Extract from the entries below, exactly as given, only the lines from the line containing "Where should I click to: Open the video" to the line containing "Click the USDC", both lines included.
++++ Records supplied ++++
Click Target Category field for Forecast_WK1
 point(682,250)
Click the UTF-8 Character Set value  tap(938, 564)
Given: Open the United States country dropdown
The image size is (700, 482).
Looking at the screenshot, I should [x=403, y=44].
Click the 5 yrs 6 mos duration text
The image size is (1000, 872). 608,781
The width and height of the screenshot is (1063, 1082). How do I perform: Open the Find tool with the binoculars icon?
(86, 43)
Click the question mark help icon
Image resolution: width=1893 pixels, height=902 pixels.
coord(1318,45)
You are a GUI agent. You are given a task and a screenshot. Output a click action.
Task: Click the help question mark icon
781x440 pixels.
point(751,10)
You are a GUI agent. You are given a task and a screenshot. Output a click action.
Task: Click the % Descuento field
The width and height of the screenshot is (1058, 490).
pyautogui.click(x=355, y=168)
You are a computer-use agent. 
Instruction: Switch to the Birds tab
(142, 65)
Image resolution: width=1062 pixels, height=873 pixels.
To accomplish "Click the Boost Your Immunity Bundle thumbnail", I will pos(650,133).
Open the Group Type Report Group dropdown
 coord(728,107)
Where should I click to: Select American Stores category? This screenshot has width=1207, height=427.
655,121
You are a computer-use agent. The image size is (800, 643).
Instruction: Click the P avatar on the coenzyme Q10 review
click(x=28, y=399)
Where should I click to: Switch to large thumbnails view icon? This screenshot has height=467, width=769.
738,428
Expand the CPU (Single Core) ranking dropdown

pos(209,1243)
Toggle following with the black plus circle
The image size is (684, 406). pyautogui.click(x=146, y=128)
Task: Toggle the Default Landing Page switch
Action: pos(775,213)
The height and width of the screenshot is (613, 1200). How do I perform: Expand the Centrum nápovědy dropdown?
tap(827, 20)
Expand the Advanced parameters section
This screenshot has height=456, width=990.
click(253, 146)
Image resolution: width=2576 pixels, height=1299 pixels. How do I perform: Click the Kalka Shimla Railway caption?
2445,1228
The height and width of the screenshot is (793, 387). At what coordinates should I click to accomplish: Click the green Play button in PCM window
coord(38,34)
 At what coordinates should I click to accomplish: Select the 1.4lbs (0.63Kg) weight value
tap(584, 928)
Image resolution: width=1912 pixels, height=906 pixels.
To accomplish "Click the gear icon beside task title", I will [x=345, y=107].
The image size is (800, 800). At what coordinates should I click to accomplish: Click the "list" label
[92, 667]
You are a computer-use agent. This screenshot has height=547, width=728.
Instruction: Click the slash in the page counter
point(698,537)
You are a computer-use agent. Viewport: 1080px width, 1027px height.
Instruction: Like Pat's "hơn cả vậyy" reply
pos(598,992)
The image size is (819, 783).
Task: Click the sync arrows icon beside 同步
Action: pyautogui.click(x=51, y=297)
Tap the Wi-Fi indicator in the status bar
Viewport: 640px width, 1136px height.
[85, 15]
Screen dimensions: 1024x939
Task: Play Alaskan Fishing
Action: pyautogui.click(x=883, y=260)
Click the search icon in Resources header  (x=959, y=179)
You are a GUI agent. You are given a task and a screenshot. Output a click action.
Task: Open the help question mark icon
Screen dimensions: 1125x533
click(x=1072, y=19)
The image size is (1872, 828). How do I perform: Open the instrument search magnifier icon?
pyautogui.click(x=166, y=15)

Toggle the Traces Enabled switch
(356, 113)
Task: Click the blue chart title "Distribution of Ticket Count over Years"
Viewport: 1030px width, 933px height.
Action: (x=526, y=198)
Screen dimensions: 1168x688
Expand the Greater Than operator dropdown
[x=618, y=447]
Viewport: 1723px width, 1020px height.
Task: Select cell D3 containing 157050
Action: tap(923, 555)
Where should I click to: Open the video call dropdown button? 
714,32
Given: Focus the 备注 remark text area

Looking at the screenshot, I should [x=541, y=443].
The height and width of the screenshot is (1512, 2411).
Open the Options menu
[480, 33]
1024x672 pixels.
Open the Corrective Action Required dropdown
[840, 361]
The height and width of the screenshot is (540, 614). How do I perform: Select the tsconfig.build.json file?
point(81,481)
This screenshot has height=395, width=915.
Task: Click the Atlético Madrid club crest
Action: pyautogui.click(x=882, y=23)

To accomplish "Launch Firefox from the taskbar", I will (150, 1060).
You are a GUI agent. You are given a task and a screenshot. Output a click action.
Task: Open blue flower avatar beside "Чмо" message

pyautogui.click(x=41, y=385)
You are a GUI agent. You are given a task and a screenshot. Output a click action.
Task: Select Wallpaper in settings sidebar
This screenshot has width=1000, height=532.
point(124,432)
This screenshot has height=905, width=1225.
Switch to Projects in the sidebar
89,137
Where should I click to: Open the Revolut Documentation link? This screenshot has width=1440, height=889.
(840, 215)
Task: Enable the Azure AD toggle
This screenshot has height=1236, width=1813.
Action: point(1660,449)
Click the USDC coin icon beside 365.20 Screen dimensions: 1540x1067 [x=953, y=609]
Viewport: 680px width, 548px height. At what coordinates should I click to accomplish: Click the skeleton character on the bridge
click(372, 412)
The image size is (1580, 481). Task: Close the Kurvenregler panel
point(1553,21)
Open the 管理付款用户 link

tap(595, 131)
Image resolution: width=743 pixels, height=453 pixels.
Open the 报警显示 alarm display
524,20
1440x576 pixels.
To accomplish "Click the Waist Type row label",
++++
→ **Final answer**
Where should I click to: Open the video call dropdown button? 
714,32
Given: Focus the 备注 remark text area

Looking at the screenshot, I should [x=541, y=443].
The height and width of the screenshot is (1512, 2411).
Open the Options menu
[480, 33]
1024x672 pixels.
Open the Corrective Action Required dropdown
[840, 361]
The height and width of the screenshot is (540, 614). How do I perform: Select the tsconfig.build.json file?
point(81,481)
This screenshot has height=395, width=915.
Task: Click the Atlético Madrid club crest
Action: pyautogui.click(x=882, y=23)

To accomplish "Launch Firefox from the taskbar", I will (150, 1060).
You are a GUI agent. You are given a task and a screenshot. Output a click action.
Task: Open blue flower avatar beside "Чмо" message

pyautogui.click(x=41, y=385)
You are a GUI agent. You are given a task and a screenshot. Output a click action.
Task: Select Wallpaper in settings sidebar
This screenshot has width=1000, height=532.
point(124,432)
This screenshot has height=905, width=1225.
Switch to Projects in the sidebar
89,137
Where should I click to: Open the Revolut Documentation link? This screenshot has width=1440, height=889.
(840, 215)
Task: Enable the Azure AD toggle
This screenshot has height=1236, width=1813.
Action: point(1660,449)
Click the USDC coin icon beside 365.20 Screen dimensions: 1540x1067 [x=953, y=609]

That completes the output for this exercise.